Risk Factors for Development of Varicose Veins

Draining of blood from the upper body to the heart, such as, head and neck, to the heart, is mainly dependent on gravity, which is a force acting downward in the direction of blood flow. Draining of venous blood from the lower parts of the body, such as, both lower extremities and abdomen, to the heart, happens to be an issue, as this volume of blood has to travel up to reach the heart, against gravity. As gravity is a force acting downward, gravity opposes this flow of blood in the upward direction. To help the volume of blood travel up the lower limbs to the heart, veins in the lower limbs have cup –shaped valves, which act in only one direction, continuously pushing the blood up the lower parts of the body to the heart. Contraction of muscles in the lower limbs during ambulation and activity also help with pumping of blood in the veins, up the limbs, towards the heart. In senior individuals, owing to their age, the valves of the veins pushing the blood against gravity are poorly functional and consequently fail to push the blood, up the limbs to the heart. Also, sedentary lifestyle and reduced muscle tone in older individuals contribute to reduced force pumping blood in the upward direction and consequently result in distended veins and capillaries with increased accumulation of blood. These distended veins with flooded capillaries, mostly noted in lower extremities, are called varicose veins.

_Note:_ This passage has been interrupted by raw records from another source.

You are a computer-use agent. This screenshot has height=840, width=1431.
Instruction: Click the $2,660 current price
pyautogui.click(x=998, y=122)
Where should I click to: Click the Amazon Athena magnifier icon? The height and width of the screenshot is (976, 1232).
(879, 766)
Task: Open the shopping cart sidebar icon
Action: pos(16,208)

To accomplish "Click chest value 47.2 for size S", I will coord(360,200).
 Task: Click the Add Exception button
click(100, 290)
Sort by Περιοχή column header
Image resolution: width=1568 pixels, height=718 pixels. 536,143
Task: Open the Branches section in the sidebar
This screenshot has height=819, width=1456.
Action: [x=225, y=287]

 Risk Factors for Development of Varicose Veins are listed below

Age

  1. With advancing age, the valves in the veins helping with unidirectional blood flow in the lower limbs, towards the heart, lose their ability to regulate the blood flow.
  2. Also, the veins lose their elasticity with age, allowing them to stretch beyond limits and accommodate increasing volume of venous blood, thus increasing the chances for formation of varicose veins.

Pregnancy

  1. Blood volume increases during pregnancy, to support the fetal demands.
  2. But, the pressure exerted by the pregnancy on the veins of the lower limbs, reduces blood return from the veins to the heart and contributes to increased retention of blood in the veins of lower limbs.
  3. This may lead to distention of the veins with blood and contribute to development of varicosities.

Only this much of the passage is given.